• Text excerpt:

§

Once upon a time, in a land not so far away, there lived a contractor who worked very hard each day. He was honest, his staff well-trained, and his service impeccable. His customers seemed to like him, word of mouth was his ally, business was steady.
Then one day, the economy changed. And that’s where the fairy tale takes a decidedly wicked turn.
Competitors poured into his marketplace, fleeing new construction jobs that were no more. Their prices were all lower, since that was their model. Concurrent with receding economics, customers pulled back on their upgrade and replacement dollars. Seeing these elements converge, our contractor figured that he too would cut prices just to stay afloat. “A good idea,” he thought.
Soon, he noticed many of his old competitors in retreat mode, mostly waiting to see what happens. So our contractor joined them, huddled defensively inward. As they predicted and discussed, reassuring their mutual hibernation, jobs and profits dried up. Times were hard.
They forgot one rather large lesson.
Yet, a few wise contractors sensed their fear, and capitalized on a very large, very unguarded market, now ignored by the cowering masses. At the same time, the wise contractors protected their hard-won customers, so that the new, cheap contractors couldn’t pry them away.
The wise flourished, gathering customers and sales in an acquisition frenzy. When the fear cleared, so had dozens of their bedraggled competitors, leaving even their crumbs for the nearly-overstuffed contractors.
They had remembered the lesson.
The need for heating and cooling never changed. Nor did the desire of the market to be helped quickly and treated fairly. The scared crowd forgot, shed their confidence, and joined the forlorn in false security, having predicted and engineered their own failure.
~ THE END ~
Or Is It?
There has never been a greater opportunity for the in-home service contractor than right now. The alarm of fear is sending half or more competitors into hiding. Their customer bases have never been more vulnerable, but sadly, neither have yours.
When your customer base is left wide open in a declining economy, you’re going to get robbed. Period. Now, if you allow this to happen, all my sympathy and all that of your former customers won’t hire even a half-wit bankruptcy attorney.
So you’ve got a real choice here: You either rally harder than ever around your customers, and get extremely smart about acquisition of vulnerable clusters, or you don’t. In lean times, there’s no middle ground.
What’s Happening Now
When times are good, we’re swept into believing they’ll stay that way. The pipeline seems to magically fill, with less effort, and the attitude of “So what if we lose a few customers?” creeps into the overly-comfortable mindset.

§

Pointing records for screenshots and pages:
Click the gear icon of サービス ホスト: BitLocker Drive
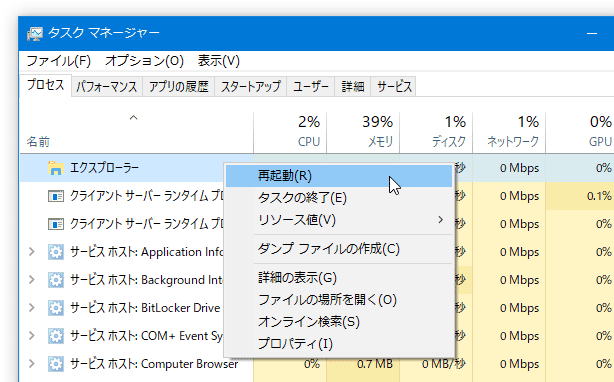614x382 pixels. click(x=56, y=308)
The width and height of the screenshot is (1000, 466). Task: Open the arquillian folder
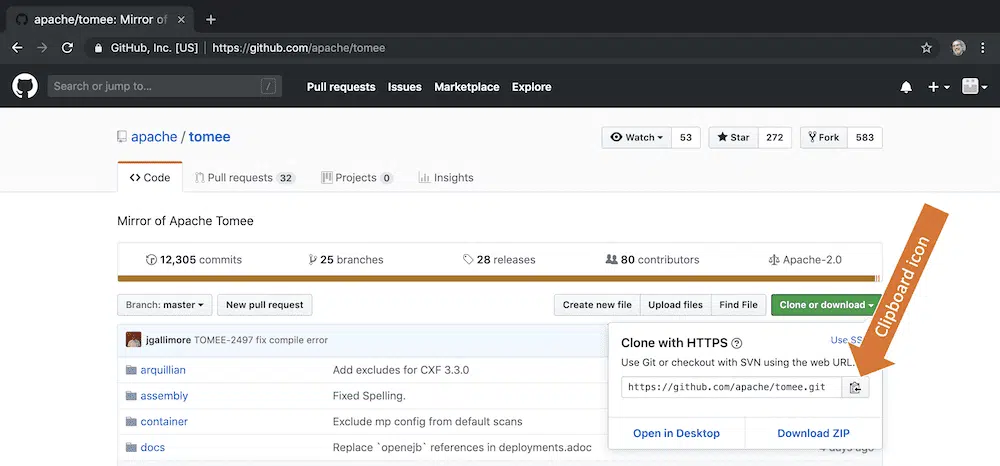pos(163,370)
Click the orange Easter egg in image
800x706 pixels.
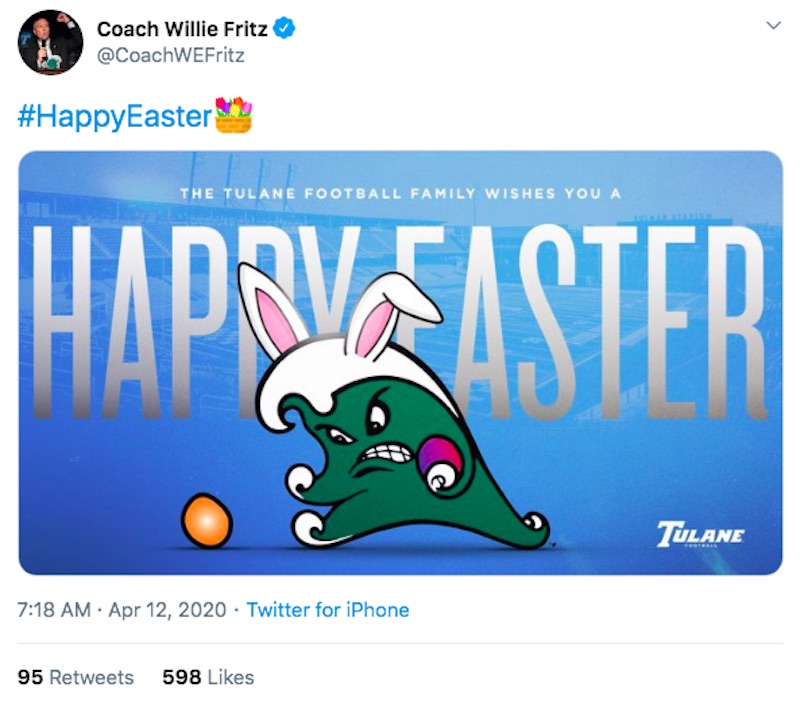(x=207, y=521)
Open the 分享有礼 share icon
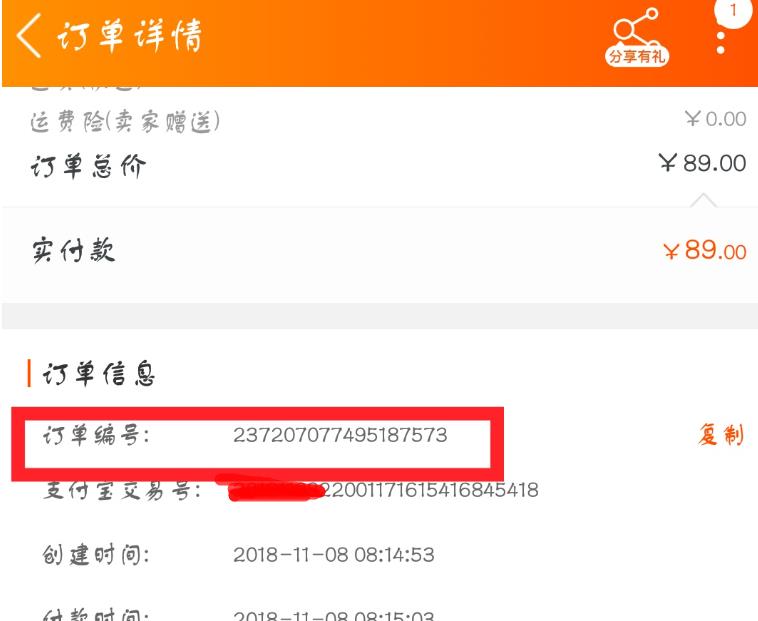 (637, 37)
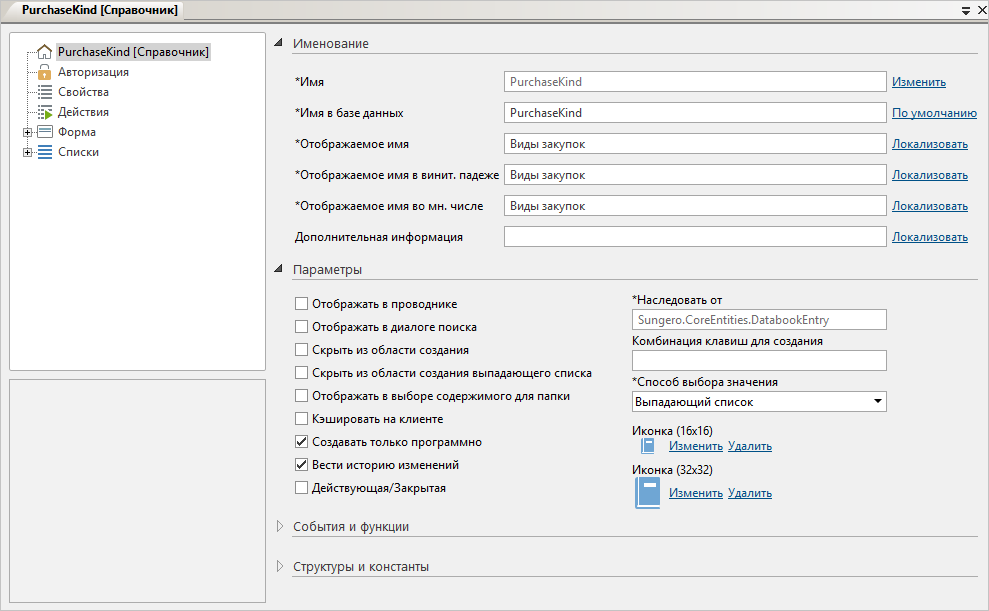
Task: Uncheck Создавать только программно
Action: [x=301, y=442]
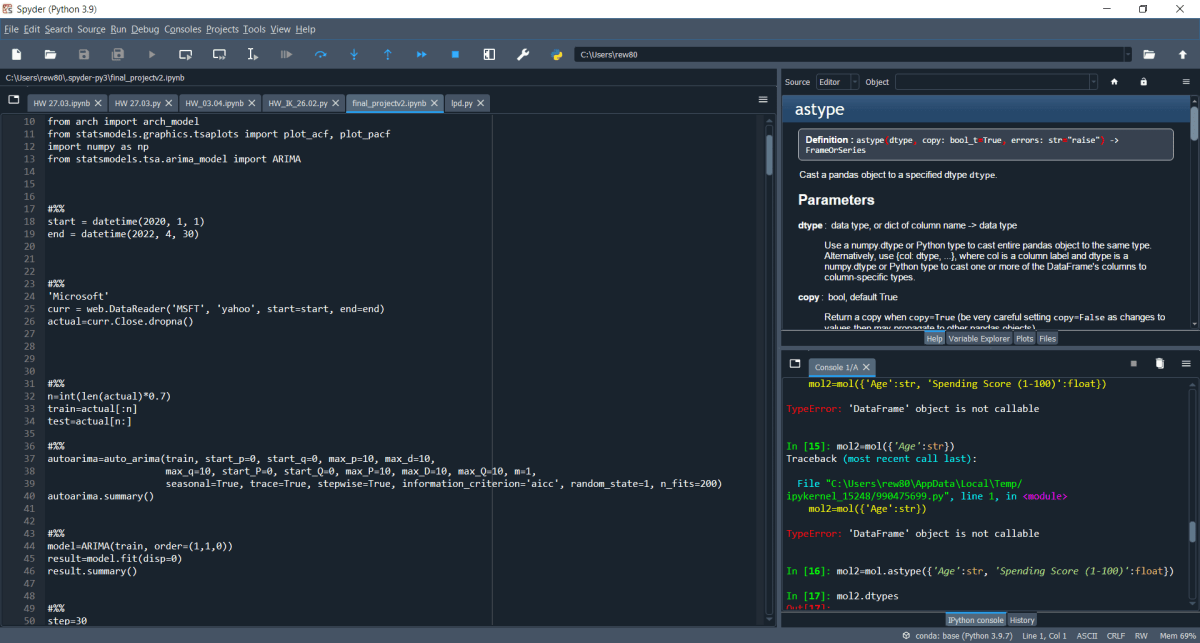Open the editor pane hamburger options menu
This screenshot has height=643, width=1200.
pyautogui.click(x=763, y=100)
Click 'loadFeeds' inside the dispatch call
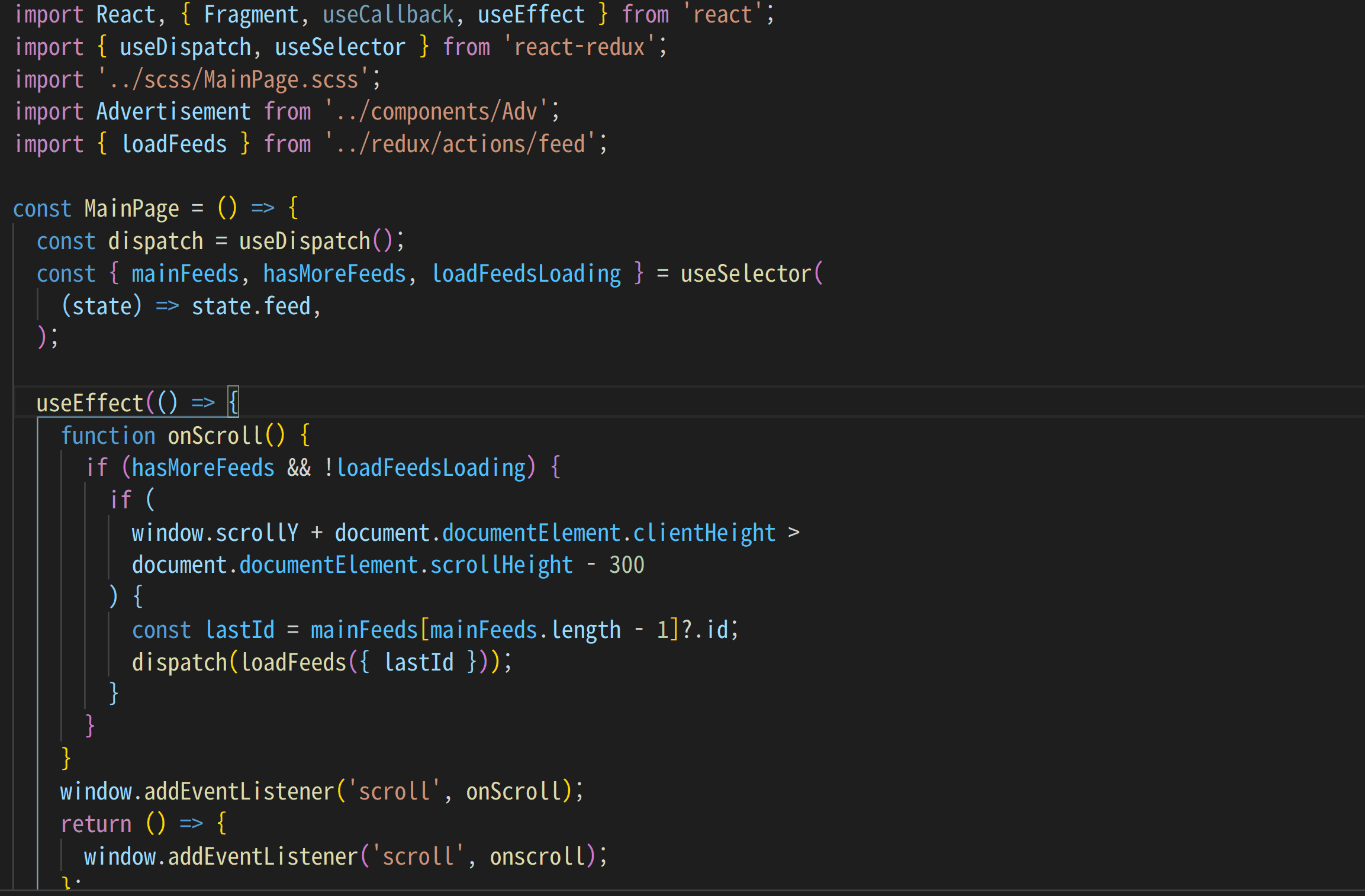 pos(293,662)
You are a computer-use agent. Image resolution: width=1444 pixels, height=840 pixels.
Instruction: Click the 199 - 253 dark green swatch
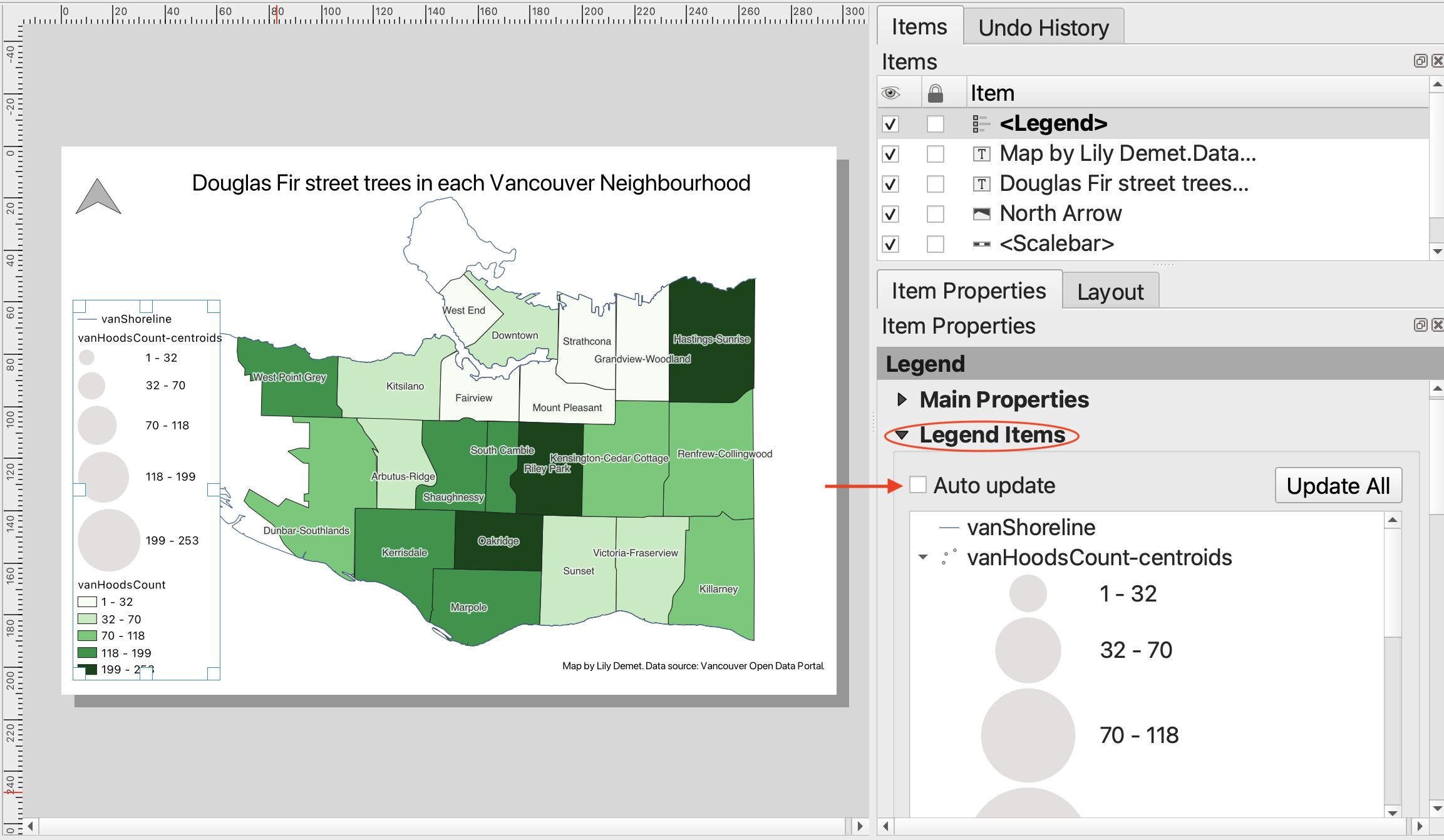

§

• Tasks and exercises:
1/ According to the contractor story, what need never changed?
2/ Please continue the contractor story, picking up after its final sentence.
This material has no connection to the contractor story.

• Outputs for the tasks:
1/ The need for heating and cooling.

2/
In fact, most contractors’ customers don’t even know they’re customers because the reminders of this presumed status are either non-existent, infrequent, or merely a plea to buy more. When a lean, aggressive contractor comes along with a “great deal,” the customer migrates. Why not? They’d prefer loyalty, but you gave them no real reason to stay or go. No ties, no relationship, no loyalty. Not their fault, either.
Maybe you’ve been making too much money lately to care, but the above is becoming a daily occurrence in the face of a looming recession, and a flood of competition. Don’t feel alone.
I asked a national crowd of about 650 pretty enlightened contractors recently, “Who in here has an active customer retention program?” About 100 hands went up. The dozen or so whose faces I could make out are the movers, award winners, multi-millionaires, or the up and coming.
That means close to 85% were playing recession roulette with a bunch of hungry, aggressive, low-balling contractors loaded in the chamber. Bad odds.
Retention has never been more necessary. Without it, your high-value customers (the goal of prudent business) will leave you for the underpriced, overly-aggressive competition. You leave them no option.
Recession-Proof Your Business
Retention marketing keeps customers. That’s its sole purpose in life, and it’s a very good purpose to have. A retention effort is not about pumping a sale in someone’s face with each contact. It’s about maintaining credible, reliable, trustworthy relationships with your client base.
A strong retention program will out-pull, out-profit, and generally outperform other forms of marketing — dollar for dollar. The cost of prevention is always less costly than the cure.
For now though, the prevention and cure are the same.
The value move now is to increase the retention rate (the persistence) following the first sale. As exhaustive studies in insurance, banking, and catalog retail have shown, when people own two (or more) products from a company, their loyalty and value increase.
In other words, the more they buy, the more they stay and pay.
Echoed by M.L. Kelly, vice president of marketing for Ashford, “When customers return, their purchases are almost double (+84%) the size of their first purchase.”
The identical outcome of repeat buyers comes from Dr. Freidrich Reicheld in The Loyalty Effect, who found that repeat customers spend 67% more than new customers. This higher value/transaction size, coupled with the fact that 80% of a company’s revenues come from 20% of the customer base, generate an even more staggering statistic.
Just a 5% increase in retention yields profit increases of 25% to 100%.
“This alone,” says Reinheld, “can easily double profits in seven years over the company whose retention remains at the industry norm.”
If you choose not to protect your customer base, please know that many will celebrate your inaction and collect accordingly.
Yet you, and your customers, will celebrate if you remind them of your great value to each other during tighter times. And that is no myth.
Adams Hudson is president of Hudson, Ink, a creative marketing firm for contractors and author of the newly published Contractor Marketing Secrets. Call 800/489-9099 or visit www.hudsonink.com for additional information.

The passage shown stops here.